WRITTEN PROBLEM A
Extract the passage of the cloud computing notes from "The AWS Pricing" to "usage of AWS services.", reproducing it without alteration.
WRITTEN PROBLEM B
Answer the following questions using the cloud computing notes:
(i) By up to what percentage can Savings Plans reduce a bill compared to On-Demand prices?
(ii) Across which services does usage under Compute Savings Plans apply?
(iii) Which well-known PaaS providers are named?

Savings Plan - Savings Plans is a flexible pricing model that can help you reduce your bill by up to 72% compared to On-Demand prices, in exchange for a one- or three-year spend commitment. AWS offers three types of Savings Plans: Compute Savings Plans, EC2 Instance Savings Plans, and Amazon SageMaker Savings Plans. Compute Savings Plans apply to usage across Amazon EC2, AWS Lambda, and AWS Fargate. The EC2 Instance Savings Plans apply to EC2 usage, and SageMaker Savings Plans apply to SageMaker usage. Once you sign up for a Savings Plan, your compute usage will automatically be charged at the discounted Savings Plans prices and any usage beyond your commitment will only be charged at regular On Demand rates.

The AWS Pricing Calculator is an estimation tool that provides an approximate cost of using AWS services based on the usage parameters that you specify in the calculator. It is not a quote tool, and does not guarantee the cost for your actual use of AWS services. It provides only an estimate of your AWS fees and doesn't include any taxes that might apply. Your actual fees depend on a variety of factors, including your actual usage of AWS services.

There are 3 main types of Cloud Computing Service Models – namely Software as a Service, Platform as a Service and Infrastructure as a Service

SaaS – SaaS provides you with a complete product that is run and managed by the service provider. Welknown example is Gmail.

PaaS –PaaS removes the need for you to manage underlying infrastructure (usually hardware and operating systems), and allows you to focus on the deployment and management of your applications. This helps you be more efficient as you don’t need to worry about resource procurement, capacity planning, etc. PaaS includes everything that is needed to build and run an application, such as a web server, database, and development tools. Well known PaaS providers include Heroku, AWS Elastic Beanstalk, and Google App Engine.

IaaS – IaaS contains the basic building blocks for cloud. It allows renting of all the basic building blocks of cloud computing, such as networking, computers (virtual hardware), and data storage space. IaaS gives you the highest level of flexibility and control over your IT resources.

GIVEN RECORDS

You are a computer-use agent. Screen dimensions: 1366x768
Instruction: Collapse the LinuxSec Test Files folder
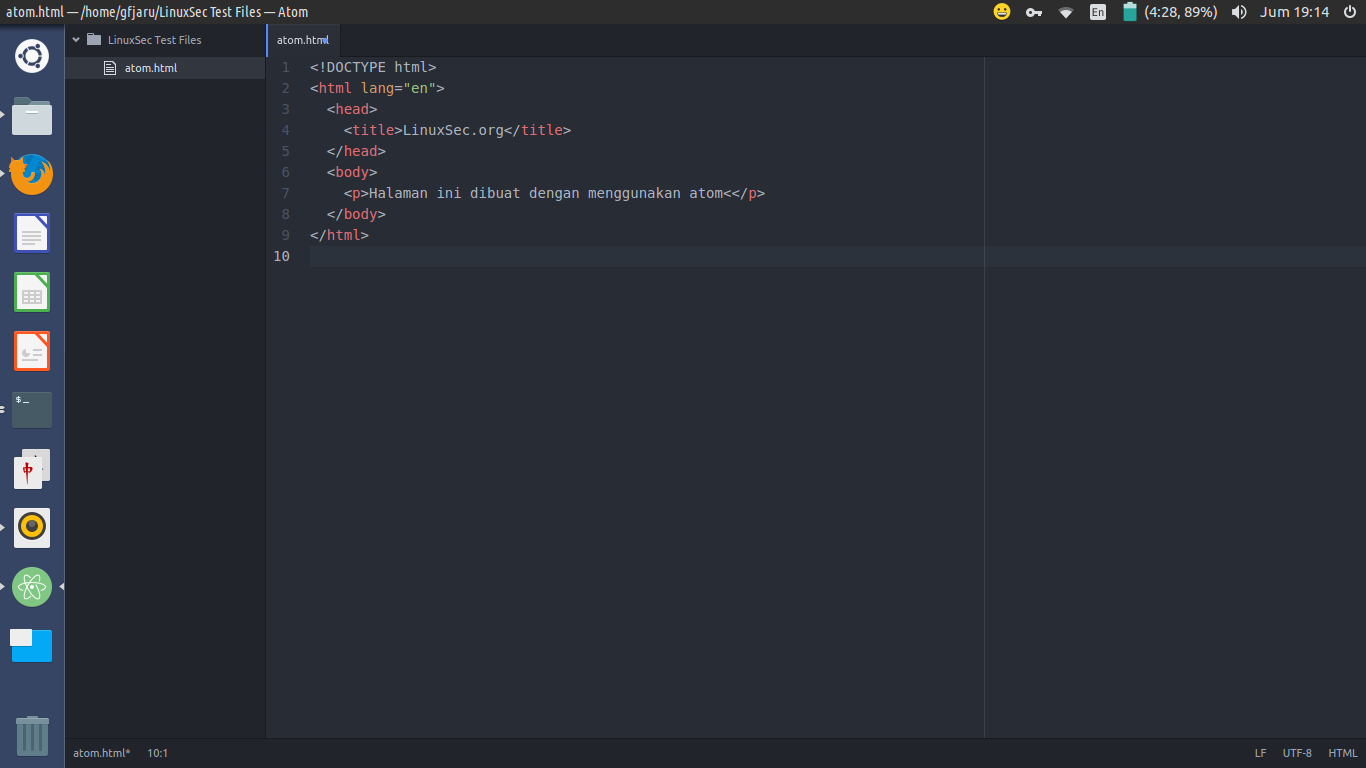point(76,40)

==

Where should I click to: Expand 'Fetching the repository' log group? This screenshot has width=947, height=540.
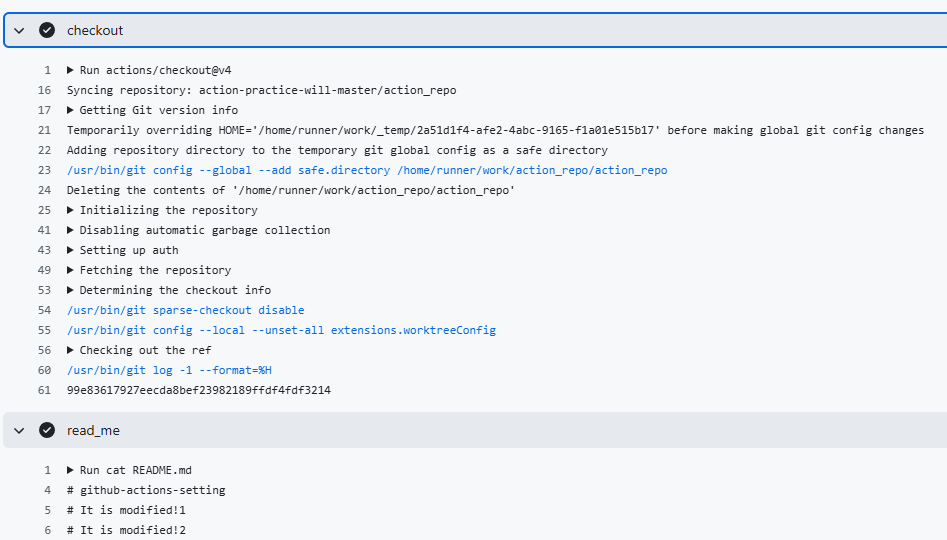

FINAL RESULT A
The AWS Pricing Calculator is an estimation tool that provides an approximate cost of using AWS services based on the usage parameters that you specify in the calculator. It is not a quote tool, and does not guarantee the cost for your actual use of AWS services. It provides only an estimate of your AWS fees and doesn't include any taxes that might apply. Your actual fees depend on a variety of factors, including your actual usage of AWS services.

FINAL RESULT B
(i) Up to 72%.
(ii) Amazon EC2, AWS Lambda, and AWS Fargate.
(iii) Heroku, AWS Elastic Beanstalk, and Google App Engine.